▸ **TASK REQUIREMENTS**: Scan the entries for lines with the word "will" and copy those lines.

▸ **MATERIAL PROVIDED**:
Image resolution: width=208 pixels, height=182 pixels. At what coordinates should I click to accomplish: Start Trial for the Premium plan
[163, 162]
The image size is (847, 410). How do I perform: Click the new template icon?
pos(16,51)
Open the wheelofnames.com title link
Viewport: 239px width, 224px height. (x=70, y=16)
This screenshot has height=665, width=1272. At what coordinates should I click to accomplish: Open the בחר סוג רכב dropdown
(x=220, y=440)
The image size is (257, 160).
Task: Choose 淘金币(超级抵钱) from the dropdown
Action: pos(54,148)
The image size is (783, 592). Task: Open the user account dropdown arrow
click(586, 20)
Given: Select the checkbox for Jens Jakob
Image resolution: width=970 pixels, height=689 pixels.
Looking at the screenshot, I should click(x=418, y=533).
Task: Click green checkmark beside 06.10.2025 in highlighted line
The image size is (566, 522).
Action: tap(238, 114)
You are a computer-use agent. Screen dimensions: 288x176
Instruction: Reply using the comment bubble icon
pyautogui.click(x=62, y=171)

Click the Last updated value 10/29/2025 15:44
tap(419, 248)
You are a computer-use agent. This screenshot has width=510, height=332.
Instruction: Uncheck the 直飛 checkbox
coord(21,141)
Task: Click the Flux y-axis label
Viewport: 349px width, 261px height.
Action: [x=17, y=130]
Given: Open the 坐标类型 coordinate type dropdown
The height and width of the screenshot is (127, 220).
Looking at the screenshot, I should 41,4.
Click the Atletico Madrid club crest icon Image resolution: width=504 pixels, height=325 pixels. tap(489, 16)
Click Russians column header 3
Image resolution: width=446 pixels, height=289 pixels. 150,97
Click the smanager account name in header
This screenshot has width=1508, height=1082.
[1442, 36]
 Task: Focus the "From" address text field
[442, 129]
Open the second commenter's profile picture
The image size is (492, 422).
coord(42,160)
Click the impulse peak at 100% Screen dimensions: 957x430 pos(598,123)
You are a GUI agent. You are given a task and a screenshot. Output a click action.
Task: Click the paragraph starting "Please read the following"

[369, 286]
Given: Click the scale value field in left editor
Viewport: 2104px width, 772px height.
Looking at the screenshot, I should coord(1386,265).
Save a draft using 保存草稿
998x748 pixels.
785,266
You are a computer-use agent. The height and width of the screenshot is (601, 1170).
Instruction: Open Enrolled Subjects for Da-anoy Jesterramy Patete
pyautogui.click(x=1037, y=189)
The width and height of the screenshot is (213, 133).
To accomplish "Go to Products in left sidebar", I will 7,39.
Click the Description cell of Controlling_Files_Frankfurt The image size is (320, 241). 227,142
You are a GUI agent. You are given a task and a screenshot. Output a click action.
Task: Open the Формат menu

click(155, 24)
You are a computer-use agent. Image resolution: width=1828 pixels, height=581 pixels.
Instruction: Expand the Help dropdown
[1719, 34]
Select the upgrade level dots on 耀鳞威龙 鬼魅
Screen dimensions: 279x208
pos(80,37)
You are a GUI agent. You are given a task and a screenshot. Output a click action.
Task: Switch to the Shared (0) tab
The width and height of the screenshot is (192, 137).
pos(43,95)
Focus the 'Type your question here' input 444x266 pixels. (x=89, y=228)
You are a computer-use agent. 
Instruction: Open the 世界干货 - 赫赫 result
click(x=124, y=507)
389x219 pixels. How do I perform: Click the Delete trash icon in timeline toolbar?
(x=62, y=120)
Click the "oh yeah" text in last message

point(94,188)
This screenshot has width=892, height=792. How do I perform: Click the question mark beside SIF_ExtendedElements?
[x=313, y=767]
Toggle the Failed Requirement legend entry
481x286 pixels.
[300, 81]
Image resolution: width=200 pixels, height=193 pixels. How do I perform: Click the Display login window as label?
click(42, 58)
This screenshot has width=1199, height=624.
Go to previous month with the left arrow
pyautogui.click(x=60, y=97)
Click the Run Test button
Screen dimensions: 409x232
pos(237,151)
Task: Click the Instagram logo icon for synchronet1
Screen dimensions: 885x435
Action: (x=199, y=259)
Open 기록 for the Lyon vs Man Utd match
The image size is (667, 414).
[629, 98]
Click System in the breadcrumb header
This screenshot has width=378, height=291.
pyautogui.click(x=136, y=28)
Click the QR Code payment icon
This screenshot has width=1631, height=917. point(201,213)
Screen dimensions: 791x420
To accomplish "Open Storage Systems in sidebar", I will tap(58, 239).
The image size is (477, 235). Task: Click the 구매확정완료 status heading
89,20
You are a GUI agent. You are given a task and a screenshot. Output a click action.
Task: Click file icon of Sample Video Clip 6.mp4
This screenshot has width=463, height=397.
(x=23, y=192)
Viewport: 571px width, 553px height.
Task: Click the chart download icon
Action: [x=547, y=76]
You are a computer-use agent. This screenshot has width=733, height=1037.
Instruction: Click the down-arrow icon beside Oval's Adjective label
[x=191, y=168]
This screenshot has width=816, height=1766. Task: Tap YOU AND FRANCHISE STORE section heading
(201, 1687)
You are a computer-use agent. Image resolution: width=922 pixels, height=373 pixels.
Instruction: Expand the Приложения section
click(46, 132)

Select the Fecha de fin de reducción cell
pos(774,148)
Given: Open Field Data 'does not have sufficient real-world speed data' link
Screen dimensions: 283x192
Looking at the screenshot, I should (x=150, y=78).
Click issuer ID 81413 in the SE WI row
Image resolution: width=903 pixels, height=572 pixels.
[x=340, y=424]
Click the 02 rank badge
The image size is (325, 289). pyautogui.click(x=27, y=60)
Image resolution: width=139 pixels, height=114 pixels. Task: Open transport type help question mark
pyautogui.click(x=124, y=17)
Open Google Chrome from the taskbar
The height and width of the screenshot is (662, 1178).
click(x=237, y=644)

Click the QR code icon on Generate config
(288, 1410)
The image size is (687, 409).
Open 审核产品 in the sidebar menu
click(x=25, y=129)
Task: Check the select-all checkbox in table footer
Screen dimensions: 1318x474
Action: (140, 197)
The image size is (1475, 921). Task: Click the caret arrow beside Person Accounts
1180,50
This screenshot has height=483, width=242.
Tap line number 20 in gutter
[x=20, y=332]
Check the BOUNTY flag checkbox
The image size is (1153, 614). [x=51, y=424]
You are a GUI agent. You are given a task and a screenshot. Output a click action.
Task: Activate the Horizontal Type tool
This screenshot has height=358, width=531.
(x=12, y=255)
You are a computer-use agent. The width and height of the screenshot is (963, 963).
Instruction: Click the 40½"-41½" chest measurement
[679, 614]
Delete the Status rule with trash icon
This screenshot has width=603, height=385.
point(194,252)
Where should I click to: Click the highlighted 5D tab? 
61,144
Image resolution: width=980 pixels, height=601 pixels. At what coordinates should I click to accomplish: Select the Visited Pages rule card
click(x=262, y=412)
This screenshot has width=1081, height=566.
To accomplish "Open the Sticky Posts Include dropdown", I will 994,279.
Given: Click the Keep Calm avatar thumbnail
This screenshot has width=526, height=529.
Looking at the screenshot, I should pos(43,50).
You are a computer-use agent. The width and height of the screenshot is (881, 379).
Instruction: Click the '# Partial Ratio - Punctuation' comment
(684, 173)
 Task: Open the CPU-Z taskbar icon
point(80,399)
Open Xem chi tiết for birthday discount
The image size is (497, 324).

▸ **SOLUTION FOR THIS PROBLEM**:
To accomplish "Go to Products in left sidebar", I will 7,39.
To accomplish "Open Storage Systems in sidebar", I will tap(58, 239).
To accomplish "Open the Sticky Posts Include dropdown", I will 994,279.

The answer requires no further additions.